In The Game of Life players travel around the game board landing on spaces that simulate the various events one goes through in their life from graduating highschool to eventually retiring. On the way you come across jobs, lawsuits, children, property, and life tiles. Life tiles represent major life events that are revealed at the end of the game, each rewarding different amounts of money to add to your retirement total. The player that ends their life with the most money wins the game.
As expected, the board game translates very well to the iPhone just like all of EA’s other board game titles. Everything is controlled through a simple touch interface, and spinning the wheel to determine how far your game piece is moved is done by swiping your finger across the screen. It features single player with up to three AI opponents for four players total, and you can use one device to play multiplayer. It’s unfortunate that there isn’t any kind of WiFi multiplayer like Scrabble [App Store], but I suppose there is always hope for future updates.

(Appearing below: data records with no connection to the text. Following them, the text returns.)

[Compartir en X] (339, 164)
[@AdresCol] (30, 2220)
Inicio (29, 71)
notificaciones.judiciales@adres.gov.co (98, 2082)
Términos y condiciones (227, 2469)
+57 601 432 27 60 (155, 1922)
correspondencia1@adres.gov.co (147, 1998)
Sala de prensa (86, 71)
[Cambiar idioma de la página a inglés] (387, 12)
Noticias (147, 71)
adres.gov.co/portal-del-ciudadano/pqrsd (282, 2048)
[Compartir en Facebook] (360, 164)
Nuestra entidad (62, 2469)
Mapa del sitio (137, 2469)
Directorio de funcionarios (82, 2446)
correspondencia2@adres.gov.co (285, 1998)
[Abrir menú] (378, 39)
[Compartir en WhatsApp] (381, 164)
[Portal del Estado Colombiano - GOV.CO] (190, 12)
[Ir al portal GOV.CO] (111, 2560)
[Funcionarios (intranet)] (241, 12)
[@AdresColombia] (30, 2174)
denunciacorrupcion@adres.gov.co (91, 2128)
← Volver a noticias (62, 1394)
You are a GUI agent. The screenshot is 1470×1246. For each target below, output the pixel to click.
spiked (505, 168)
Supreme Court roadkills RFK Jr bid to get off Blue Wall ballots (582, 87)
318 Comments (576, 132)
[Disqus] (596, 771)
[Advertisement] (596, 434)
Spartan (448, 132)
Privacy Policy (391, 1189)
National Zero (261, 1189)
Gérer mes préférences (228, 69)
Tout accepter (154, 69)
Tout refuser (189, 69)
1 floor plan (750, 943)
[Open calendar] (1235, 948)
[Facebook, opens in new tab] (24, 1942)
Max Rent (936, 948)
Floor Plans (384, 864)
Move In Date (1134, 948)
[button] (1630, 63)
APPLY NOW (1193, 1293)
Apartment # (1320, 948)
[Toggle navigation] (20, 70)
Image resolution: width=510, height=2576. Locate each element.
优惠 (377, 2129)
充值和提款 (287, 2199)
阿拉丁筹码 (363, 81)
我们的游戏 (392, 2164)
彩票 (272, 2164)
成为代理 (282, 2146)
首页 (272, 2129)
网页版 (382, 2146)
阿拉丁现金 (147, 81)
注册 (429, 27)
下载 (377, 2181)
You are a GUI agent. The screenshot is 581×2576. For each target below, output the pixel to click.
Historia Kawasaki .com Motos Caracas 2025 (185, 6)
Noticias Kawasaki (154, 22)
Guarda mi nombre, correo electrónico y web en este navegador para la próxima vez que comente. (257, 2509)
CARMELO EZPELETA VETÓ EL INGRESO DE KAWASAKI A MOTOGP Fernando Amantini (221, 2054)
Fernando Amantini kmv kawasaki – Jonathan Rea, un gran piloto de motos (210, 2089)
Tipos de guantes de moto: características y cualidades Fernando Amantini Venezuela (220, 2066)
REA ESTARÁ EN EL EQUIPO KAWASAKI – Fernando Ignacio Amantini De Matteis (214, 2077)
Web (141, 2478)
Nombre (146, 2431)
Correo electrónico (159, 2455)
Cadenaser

My favorite thing about the iPhone version of The Game of Life is that you can fast forward through the turns of AI opponents. While playing games like this by yourself is hardly as much fun as playing against other people, not having to sit through full-length terms of computer players does a lot to make the game more enjoyable. At $4.99, the iPhone version is significantly cheaper than any version of the physical board game, so if The Game of Life is your thing, don’t hesitate on picking this one up.